Directions for this task → For each entry that follows, write out an identical copy.

*** Opening Data ***

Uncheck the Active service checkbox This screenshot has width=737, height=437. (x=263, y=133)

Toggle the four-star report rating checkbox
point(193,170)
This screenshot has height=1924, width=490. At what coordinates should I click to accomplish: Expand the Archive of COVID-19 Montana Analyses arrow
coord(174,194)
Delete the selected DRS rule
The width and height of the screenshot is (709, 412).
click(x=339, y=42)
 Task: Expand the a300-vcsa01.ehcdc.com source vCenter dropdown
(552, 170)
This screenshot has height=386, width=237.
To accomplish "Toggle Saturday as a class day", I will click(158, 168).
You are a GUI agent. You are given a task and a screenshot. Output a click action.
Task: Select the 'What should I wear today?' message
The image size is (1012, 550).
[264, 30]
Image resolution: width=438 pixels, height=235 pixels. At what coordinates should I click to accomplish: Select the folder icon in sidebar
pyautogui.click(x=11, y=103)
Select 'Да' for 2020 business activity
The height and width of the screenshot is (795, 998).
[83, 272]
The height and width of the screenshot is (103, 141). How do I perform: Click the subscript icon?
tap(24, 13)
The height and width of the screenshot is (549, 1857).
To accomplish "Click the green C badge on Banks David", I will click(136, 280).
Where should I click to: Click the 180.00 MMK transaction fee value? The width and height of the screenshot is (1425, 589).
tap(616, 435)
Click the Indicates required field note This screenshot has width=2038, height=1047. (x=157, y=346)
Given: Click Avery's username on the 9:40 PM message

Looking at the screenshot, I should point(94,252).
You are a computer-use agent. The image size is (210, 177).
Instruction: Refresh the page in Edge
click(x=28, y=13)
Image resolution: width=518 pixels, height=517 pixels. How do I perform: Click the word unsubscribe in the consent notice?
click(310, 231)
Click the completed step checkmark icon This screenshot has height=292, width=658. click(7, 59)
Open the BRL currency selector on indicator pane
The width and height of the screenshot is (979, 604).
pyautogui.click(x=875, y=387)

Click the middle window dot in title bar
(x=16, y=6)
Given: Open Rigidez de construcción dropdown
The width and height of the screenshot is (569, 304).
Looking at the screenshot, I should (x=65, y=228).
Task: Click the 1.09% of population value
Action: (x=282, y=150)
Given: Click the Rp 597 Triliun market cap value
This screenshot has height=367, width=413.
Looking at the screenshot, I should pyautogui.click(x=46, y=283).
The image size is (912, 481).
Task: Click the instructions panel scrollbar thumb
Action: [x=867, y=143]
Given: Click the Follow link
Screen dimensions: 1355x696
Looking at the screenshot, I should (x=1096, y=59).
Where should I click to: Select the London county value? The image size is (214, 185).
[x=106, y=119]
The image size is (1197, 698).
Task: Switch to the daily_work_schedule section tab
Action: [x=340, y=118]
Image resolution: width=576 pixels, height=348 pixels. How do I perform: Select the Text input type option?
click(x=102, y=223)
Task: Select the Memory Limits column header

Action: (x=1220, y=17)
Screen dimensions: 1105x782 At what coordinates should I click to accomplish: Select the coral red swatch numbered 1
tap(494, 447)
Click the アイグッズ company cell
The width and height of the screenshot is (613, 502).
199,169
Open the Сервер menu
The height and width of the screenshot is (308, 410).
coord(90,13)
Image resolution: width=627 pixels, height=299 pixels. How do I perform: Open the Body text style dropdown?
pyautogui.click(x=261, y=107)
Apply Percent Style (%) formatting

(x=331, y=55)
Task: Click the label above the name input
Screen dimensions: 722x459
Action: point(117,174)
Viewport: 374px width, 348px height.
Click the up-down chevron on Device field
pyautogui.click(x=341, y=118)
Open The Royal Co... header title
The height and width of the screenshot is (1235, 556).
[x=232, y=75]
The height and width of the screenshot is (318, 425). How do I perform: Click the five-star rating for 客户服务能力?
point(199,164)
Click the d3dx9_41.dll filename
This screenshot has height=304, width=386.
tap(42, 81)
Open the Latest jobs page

*** Closing Data ***

Response to this exercise →
Uncheck the Active service checkbox This screenshot has width=737, height=437. (x=263, y=133)

Toggle the four-star report rating checkbox
point(193,170)
This screenshot has height=1924, width=490. At what coordinates should I click to accomplish: Expand the Archive of COVID-19 Montana Analyses arrow
coord(174,194)
Delete the selected DRS rule
The width and height of the screenshot is (709, 412).
click(x=339, y=42)
 Task: Expand the a300-vcsa01.ehcdc.com source vCenter dropdown
(552, 170)
This screenshot has height=386, width=237.
To accomplish "Toggle Saturday as a class day", I will click(158, 168).
You are a GUI agent. You are given a task and a screenshot. Output a click action.
Task: Select the 'What should I wear today?' message
The image size is (1012, 550).
[264, 30]
Image resolution: width=438 pixels, height=235 pixels. At what coordinates should I click to accomplish: Select the folder icon in sidebar
pyautogui.click(x=11, y=103)
Select 'Да' for 2020 business activity
The height and width of the screenshot is (795, 998).
[83, 272]
The height and width of the screenshot is (103, 141). How do I perform: Click the subscript icon?
tap(24, 13)
The height and width of the screenshot is (549, 1857).
To accomplish "Click the green C badge on Banks David", I will click(136, 280).
Where should I click to: Click the 180.00 MMK transaction fee value? The width and height of the screenshot is (1425, 589).
tap(616, 435)
Click the Indicates required field note This screenshot has width=2038, height=1047. (x=157, y=346)
Given: Click Avery's username on the 9:40 PM message

Looking at the screenshot, I should point(94,252).
You are a computer-use agent. The image size is (210, 177).
Instruction: Refresh the page in Edge
click(x=28, y=13)
Image resolution: width=518 pixels, height=517 pixels. How do I perform: Click the word unsubscribe in the consent notice?
click(310, 231)
Click the completed step checkmark icon This screenshot has height=292, width=658. click(7, 59)
Open the BRL currency selector on indicator pane
The width and height of the screenshot is (979, 604).
pyautogui.click(x=875, y=387)

Click the middle window dot in title bar
(x=16, y=6)
Given: Open Rigidez de construcción dropdown
The width and height of the screenshot is (569, 304).
Looking at the screenshot, I should (x=65, y=228).
Task: Click the 1.09% of population value
Action: (x=282, y=150)
Given: Click the Rp 597 Triliun market cap value
This screenshot has height=367, width=413.
Looking at the screenshot, I should pyautogui.click(x=46, y=283).
The image size is (912, 481).
Task: Click the instructions panel scrollbar thumb
Action: [x=867, y=143]
Given: Click the Follow link
Screen dimensions: 1355x696
Looking at the screenshot, I should (x=1096, y=59).
Where should I click to: Select the London county value? The image size is (214, 185).
[x=106, y=119]
The image size is (1197, 698).
Task: Switch to the daily_work_schedule section tab
Action: [x=340, y=118]
Image resolution: width=576 pixels, height=348 pixels. How do I perform: Select the Text input type option?
click(x=102, y=223)
Task: Select the Memory Limits column header

Action: (x=1220, y=17)
Screen dimensions: 1105x782 At what coordinates should I click to accomplish: Select the coral red swatch numbered 1
tap(494, 447)
Click the アイグッズ company cell
The width and height of the screenshot is (613, 502).
199,169
Open the Сервер menu
The height and width of the screenshot is (308, 410).
coord(90,13)
Image resolution: width=627 pixels, height=299 pixels. How do I perform: Open the Body text style dropdown?
pyautogui.click(x=261, y=107)
Apply Percent Style (%) formatting

(x=331, y=55)
Task: Click the label above the name input
Screen dimensions: 722x459
Action: point(117,174)
Viewport: 374px width, 348px height.
Click the up-down chevron on Device field
pyautogui.click(x=341, y=118)
Open The Royal Co... header title
The height and width of the screenshot is (1235, 556).
[x=232, y=75]
The height and width of the screenshot is (318, 425). How do I perform: Click the five-star rating for 客户服务能力?
point(199,164)
Click the d3dx9_41.dll filename
This screenshot has height=304, width=386.
tap(42, 81)
Open the Latest jobs page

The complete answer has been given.